Since the meteoric rise of Android and iOS in the late 2000’s, the question was whether or not there would be a definitive third platform, or whether iOS and Android would just destroy the market.
For the first few years, there were a good few platforms, we had the dwindling but still prominent BlackBerry OS, Windows Mobile 6.5 and even for a short time, webOS (pour one out). But as time has progressed, it’s become obvious that the only real options are iOS and Android, and I think it’s pretty obvious why. For me, It’s all to do with Google.

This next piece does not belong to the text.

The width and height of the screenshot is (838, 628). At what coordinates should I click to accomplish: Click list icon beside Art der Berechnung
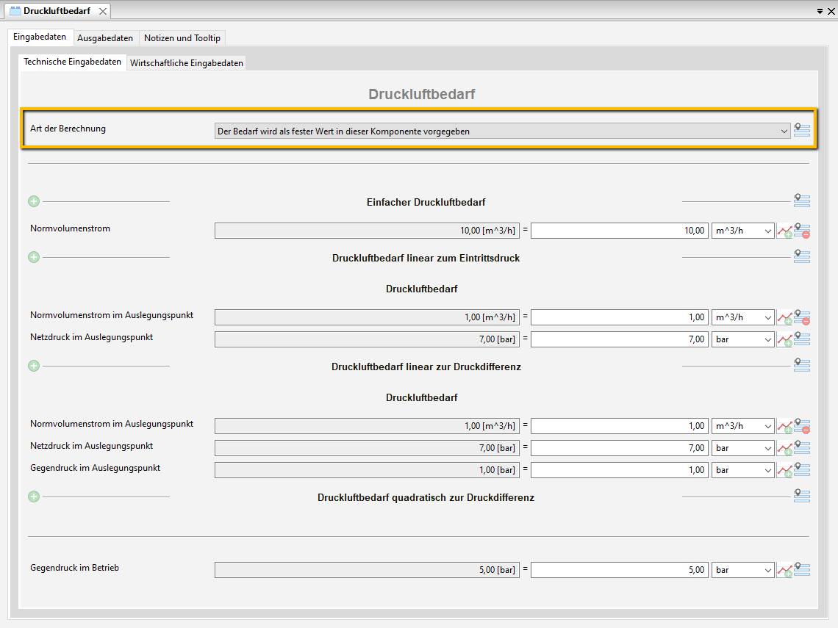[802, 131]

There is no platform more obvious that this is with than Windows Phone (now Windows 10 Mobile), Windows Phone/Windows Mobile has some amazing parts of it, the Live Tiles are really well implemented, nice, streamlined, and for a while, had the best camera experience of any platform. But the problem with Windows Phone from it’s inception was the app gap, and nowhere was that more prominent than the glaring lack of any google service. Getting the full suite of Google Services is something that has most certainly helped iOS, and of course, Android. But Windows Phone had no YouTube, no Google Maps, Google Calendar, Google Drive Suite (including Docs,Slides etc), No Google +, No Hangouts none of them, and I can’t say that adding Google services would have catapulted Windows Phone to the front, but when a prominent player such as Google is refusing to make applications for your platform, what incentive do other smaller companies?.
We have seen some platforms try to sidestep this with Android App support, namely Blackberry 10 and Sailfish OS, but those don’t solve the real problem, it’s got Android application support, but not Google Support, and with so many Android apps tieing into Google Services, there are less and fewer ones that work. Even then, with that as a bandage, Developers still have no incentive to write purpose-built apps for your platform, because they can build a great app for the platform that has proven they can make money for the developer, and just get it to run on your platform.
BB10 and Sailfish ran Android apps, and you could even get Google Play Services running on them, but that still negates the point, these are all things that the end-user has to do, they’re still not sanctioned things and it just enforces the view that your platform isn’t good enough for first party apps. Google still doesn’t think you’re good enough to make apps for you, so why should a small indie game developer, or a new social network?.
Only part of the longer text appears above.